If I were still working at The Stranger or free to blog full time here on HA, all I would be writing about right now is Governor Jay Inslee’s welcome new tax proposal. After years of stupidly austere all-cuts budgeting, Inslee has finally made the boldly responsible move to propose significant new revenue: $1.4 billion from new capital gains and carbon taxes in the next biennium. (And yes, it is an awful commentary on our political culture that I just strung together the phrase “boldly responsible.”)
Kudos Mr. Governor.
But of course, I’m not still Slogging or blogging full time, so I don’t have the time to go into the details. But what I will say is that as politically risky as a tax increase is traditionally presumed to be, Inslee’s proposal puts state Republicans in a much less enviable position than they might at first imagine.
As I have previously written, Washington State is on the verge of a constitutional crisis. It is simply mathematically impossible to meet the state Supreme Court’s McCleary mandate to fully fund K-12 education, without raising substantial new revenue. Can’t be done. There simply isn’t enough truly discretionary spending left in the general fund (let alone the mythical budget items waste, fraud, and abuse) to “reprioritize” to public schools. Inslee’s tax proposal is a recognition of that cold hard truth.

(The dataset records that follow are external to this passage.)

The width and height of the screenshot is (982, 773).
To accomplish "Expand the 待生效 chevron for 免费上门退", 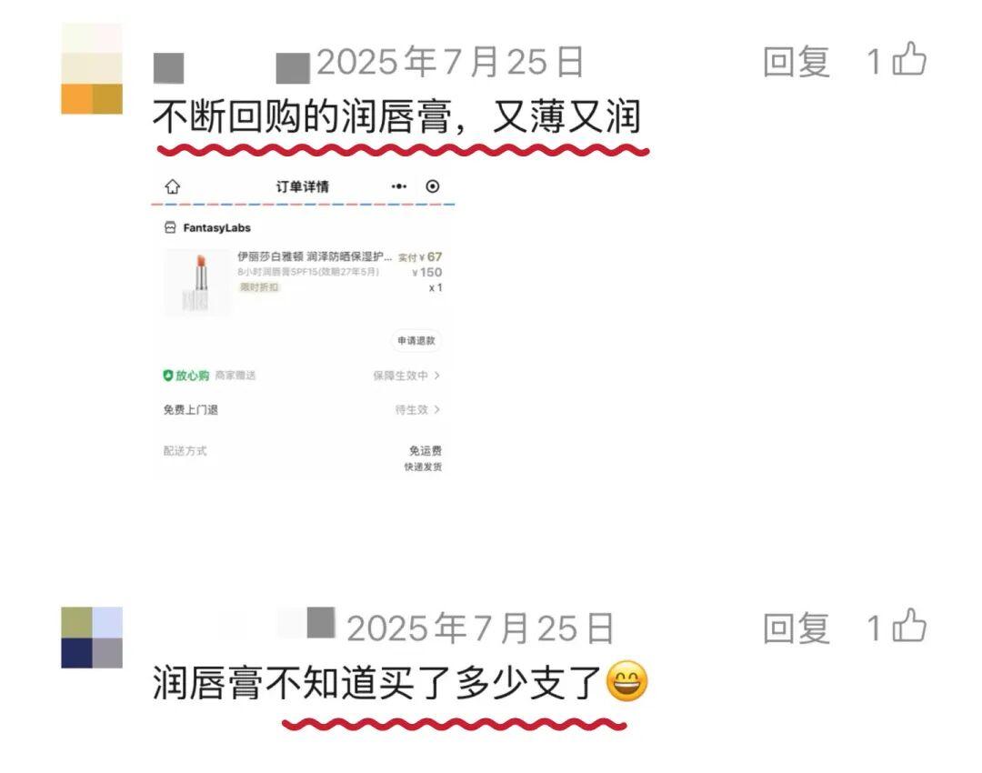I will 417,409.
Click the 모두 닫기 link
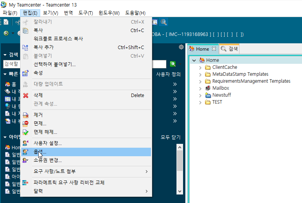This screenshot has width=302, height=203. tap(170, 137)
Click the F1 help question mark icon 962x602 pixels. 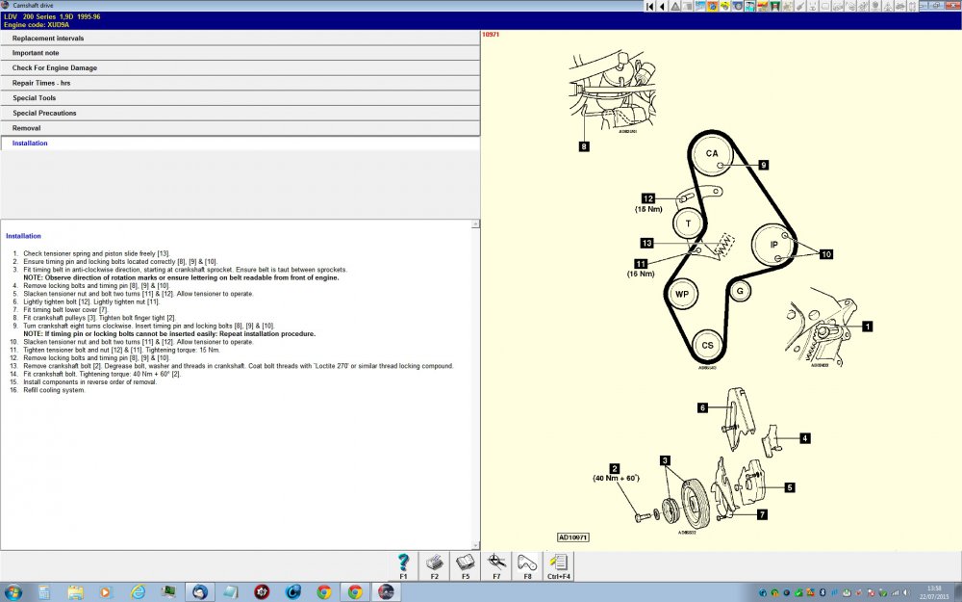pyautogui.click(x=403, y=563)
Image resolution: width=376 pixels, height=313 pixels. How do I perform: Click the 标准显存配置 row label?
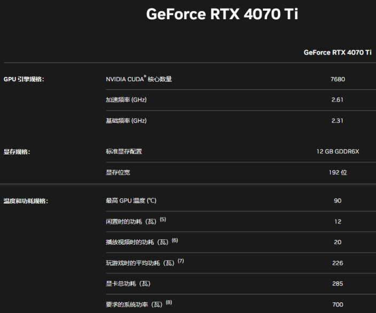click(x=124, y=152)
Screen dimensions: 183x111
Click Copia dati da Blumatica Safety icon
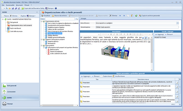tap(22, 9)
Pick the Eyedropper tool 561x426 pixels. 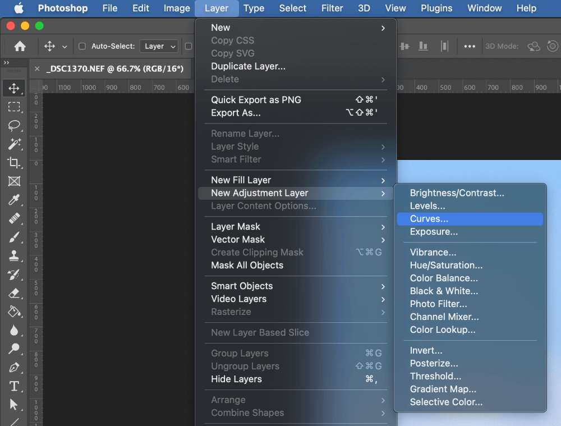pyautogui.click(x=14, y=200)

So when the Republican-controlled Senate rejects Inslee’s tax plan (and they will), what will they propose in its stead? Politically suicidal cuts like double-digit tuition hikes, emptying our state prisons, and eliminating health and human services? Or will they just defy the McCleary mandate, leaving the state in contempt of court?
Obviously, the latter.
To make matters worse for Republicans, how do they plan to pay for the twice deferred transportation funding package? Their own constituents are demanding long-promised road maintenance and expansion projects—projects Inslee’s carbon tax would fund. So if they reject the carbon tax, this leaves Republicans in the uncomfortable position of either opposing freeway expansion or championing an always unpopular gas tax! Pick your poison, GOPers.
No doubt Republicans thought they wanted to run against Inslee in 2016 as a tax-and-spender, but his budget puts them in a bit of quandary: Either they propose an alternative that finally names exactly which popular programs they seek to gut, or they risk branding themselves as obstructionists against funding roads and public schools—two programs that are broadly popular with voters, even their own tightfisted constituents.
Again, they’ll choose the latter, driving our state into a constitutional crisis and our roads and highways into further disrepair. And Inslee won’t just ask voters to reelect him in 2016, he’ll ask voters to give him the Democratic majority necessary to actually get shit done.